Il populista divide per conquistare, si confronta, incolpa il passato e gli altri della sua inefficacia, pieno di paure trasforma le sue paure in repressione, non governa per tutti ma per coloro che – per convenienza o per paura – lo applaudono e lo adulano. Così egli costruisce attorno a sé il regno del potere per il potere, non per il servizio, un regno di mediocrità, di inettitudine, di retorica ingannevole, di censura, ecc.

I populisti di oggi emergono nelle democrazie e, una volta al potere, le erodono fino a trasformare il regime in autoritarismo.
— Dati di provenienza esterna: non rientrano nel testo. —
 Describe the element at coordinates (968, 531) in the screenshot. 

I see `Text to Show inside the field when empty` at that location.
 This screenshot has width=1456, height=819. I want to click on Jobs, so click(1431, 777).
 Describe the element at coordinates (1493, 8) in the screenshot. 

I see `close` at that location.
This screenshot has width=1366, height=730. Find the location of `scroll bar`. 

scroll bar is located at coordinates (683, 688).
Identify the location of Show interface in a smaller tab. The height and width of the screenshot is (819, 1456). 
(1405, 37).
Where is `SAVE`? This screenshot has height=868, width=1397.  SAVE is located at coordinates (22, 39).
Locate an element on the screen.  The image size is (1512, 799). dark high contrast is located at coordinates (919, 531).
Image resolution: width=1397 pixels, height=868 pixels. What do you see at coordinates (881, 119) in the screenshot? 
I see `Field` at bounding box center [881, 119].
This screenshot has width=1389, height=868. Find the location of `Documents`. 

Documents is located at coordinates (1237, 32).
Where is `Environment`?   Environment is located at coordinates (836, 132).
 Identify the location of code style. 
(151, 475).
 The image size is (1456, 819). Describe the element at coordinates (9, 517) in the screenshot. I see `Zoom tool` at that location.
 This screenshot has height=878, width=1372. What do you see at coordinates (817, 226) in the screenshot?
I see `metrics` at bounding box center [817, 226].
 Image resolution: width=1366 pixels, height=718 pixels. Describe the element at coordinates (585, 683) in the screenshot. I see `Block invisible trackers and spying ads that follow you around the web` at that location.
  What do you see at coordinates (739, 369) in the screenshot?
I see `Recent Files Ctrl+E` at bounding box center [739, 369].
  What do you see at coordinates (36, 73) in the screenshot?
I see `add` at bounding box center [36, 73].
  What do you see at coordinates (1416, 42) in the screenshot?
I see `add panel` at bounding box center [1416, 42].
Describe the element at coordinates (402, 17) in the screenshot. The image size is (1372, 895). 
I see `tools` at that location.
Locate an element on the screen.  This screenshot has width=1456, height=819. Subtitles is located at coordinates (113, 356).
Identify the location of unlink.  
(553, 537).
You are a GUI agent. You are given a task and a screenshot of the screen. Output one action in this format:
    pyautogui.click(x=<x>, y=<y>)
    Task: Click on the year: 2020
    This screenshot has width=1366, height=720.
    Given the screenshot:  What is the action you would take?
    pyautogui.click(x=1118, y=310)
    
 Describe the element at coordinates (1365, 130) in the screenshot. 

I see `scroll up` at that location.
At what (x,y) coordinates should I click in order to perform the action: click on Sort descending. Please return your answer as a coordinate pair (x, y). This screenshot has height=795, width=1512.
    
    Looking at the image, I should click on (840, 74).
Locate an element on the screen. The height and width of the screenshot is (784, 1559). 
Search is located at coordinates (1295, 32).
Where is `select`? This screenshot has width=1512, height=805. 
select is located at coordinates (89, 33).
Una tale trasformazione… dipende dalla forza istituzionale che li circonda” (De la Torre e Peruzzotti citati da Eduardo Posada Carbó – El Tiempo.cm – 16 gennaio – 2025) e Cayetana Álvarez de Toledo, deputata spagnola, da parte sua, in un discorso agli studenti dell’Università della Libertà in Messico, afferma che oggi, come l’acqua o l’elettricità, “la verità è una necessità fondamentale”. Per affrontare tutto ciò che minaccia la migliore delle nostre convivenze sociali, per affrontare le menzogne, la post-verità e la politica, per affrontare ogni forma di populismo, spetta a tutti noi – contro l’indifferenza e l’apatia – agire e partecipare in tutti gli spazi possibili e disponibili della vita sociale e politica. Il voto non basta, poiché esistono molti regimi di governo antidemocratici in cui il voto è molto frequente.

Spetta a tutti noi cercare una guida politica nei più capaci e intelligenti, nei più onesti e in coloro che cercano di difendere, impegnarsi e rispettare i valori umani, sociali e democratici.

Sta a tutti noi scegliere tra verità o bugie, tra modestia o spettacolarità, tra altruismo o egolatria, tra autorità o autoritarismo, tra civiltà o dispotismo, tra unità o polarizzazione, tra libertà o servilismo, tra pensiero critico o censura, tra ordine sociale o caos e anarchia, tra costruzione sociale o degrado morale, tra il bene di tutti o il beneficio e lo sfruttamento di pochi, tra buon senso, ragione, buon senso o follia e follia.